25 April 2016
ByAppeared in BioNews 848
Chinese scientists have successfully grown mouse embryos in space, the first reported development of mammalian embryos in space history.
Researchers from the Chinese Academy of Sciences (CAS) launched a microgravity research satellite probe on 6 April which contained over 6,000 early-stage mouse embryos in a self-sufficient chamber the size of a microwave. Of the 6000 embryos, 600 were analysed under a high-resolution camera, which monitored embryo development, taking pictures every four hours over a period of four days.
The images received from the satellite showed that the mouse embryos developed from an early embryonic two-cell stage to the blastocyst stage within 96 hours from the launch of the satellite – a timeframe similar to embryonic development on Earth.

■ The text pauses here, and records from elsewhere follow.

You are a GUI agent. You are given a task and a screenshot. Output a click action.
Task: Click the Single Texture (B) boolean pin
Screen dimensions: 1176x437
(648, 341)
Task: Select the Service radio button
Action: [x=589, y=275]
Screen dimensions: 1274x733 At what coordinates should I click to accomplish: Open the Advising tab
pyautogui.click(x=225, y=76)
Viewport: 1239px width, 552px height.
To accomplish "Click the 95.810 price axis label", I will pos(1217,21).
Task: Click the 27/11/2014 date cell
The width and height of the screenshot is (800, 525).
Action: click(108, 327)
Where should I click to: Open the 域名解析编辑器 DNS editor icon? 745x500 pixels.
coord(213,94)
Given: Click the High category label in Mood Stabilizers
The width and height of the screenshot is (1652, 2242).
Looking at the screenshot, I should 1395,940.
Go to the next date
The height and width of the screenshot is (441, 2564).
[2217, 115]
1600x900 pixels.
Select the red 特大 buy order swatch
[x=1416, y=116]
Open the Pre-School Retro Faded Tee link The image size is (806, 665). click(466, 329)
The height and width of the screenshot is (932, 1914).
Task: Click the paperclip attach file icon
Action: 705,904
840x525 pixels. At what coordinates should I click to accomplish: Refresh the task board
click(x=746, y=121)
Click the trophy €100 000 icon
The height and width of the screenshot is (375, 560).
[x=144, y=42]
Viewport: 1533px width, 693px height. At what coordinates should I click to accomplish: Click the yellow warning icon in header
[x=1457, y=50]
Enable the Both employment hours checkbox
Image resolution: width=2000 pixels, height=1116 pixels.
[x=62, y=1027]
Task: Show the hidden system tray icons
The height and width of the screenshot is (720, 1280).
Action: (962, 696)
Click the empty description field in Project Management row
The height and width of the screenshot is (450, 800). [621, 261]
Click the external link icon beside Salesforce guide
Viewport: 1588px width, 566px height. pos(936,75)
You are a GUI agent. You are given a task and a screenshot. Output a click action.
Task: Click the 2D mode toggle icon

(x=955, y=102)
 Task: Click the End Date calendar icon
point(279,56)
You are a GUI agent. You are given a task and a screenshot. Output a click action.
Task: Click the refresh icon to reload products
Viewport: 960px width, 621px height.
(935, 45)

Professor Duan Enkui of the Institute of Zoology affiliated to the CAS, and principal researcher on the study, commented: 'The human race may still have a long way to go before we can colonise space. But before that we have to figure out whether it is possible for us to survive and reproduce in the outer space environment like we do on Earth.'
'Now, we finally proved that the most crucial step in our reproduction – the early embryo development – is possible in the outer space,' he added.
Previously, scientists believed that gravity was needed for the development of an embryo to ensure the correct cell orientation and alignment for limb, organ and tissue production. In order to determine the effect of the space environment on embryonic development, the remaining embryos were subject to fixative solution 72 hours after the satellite launched. The SJ-10 satellite will return to Earth over the coming days with further experiments being undertaken on the returning embryos.
Professor Aaron Hsueh from Stanford University, who was not involved in the study, said: 'This represents an important milestone in human space exploration.'
The SJ-10 probe houses 19 experiments in total, including one study examining how space radiation affects the genetic stability of fruit flies and rat cells.